Am I doing anything wrong here? I tried quitting the kernel and restart a new one to avoid any carry-over effects from my previous environment but no luck.

screenshot

\[Beta]=0.5; dH =1.5; dL =1; rL = 1;
g[\[Gamma]_,rH_]:=((dL (-1+\[Beta])-dH \[Beta]) (-dH (1+rL) (-1+\[Beta])+dL (1+rH) \[Beta] (1+rH \[Gamma])))/(dH dL (-1+rL (-1+\[Beta])-rH \[Beta]))
VectorPlot[Evaluate@Grad[g[\[Gamma],rH],{\[Gamma],rH}],{\[Gamma],0,1},{rH,1,5}];
Show[ContourPlot[g[\[Gamma],rH],{\[Gamma],0,1},{rH,1,5}],%]

It seems that it has something to do with the aspect ratio.
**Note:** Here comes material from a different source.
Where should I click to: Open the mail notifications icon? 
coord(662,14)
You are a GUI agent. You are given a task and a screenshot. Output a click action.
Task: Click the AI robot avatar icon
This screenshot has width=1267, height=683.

If I specify the AspectRatio -> 5 in the contour plot, the vector field seems correct. I am able to get a sensible plot by manually multiplying the gradient in y axis by 10 (since specifying AspectRatio -> 5 actually gives you 1:10 visual aspect ratio).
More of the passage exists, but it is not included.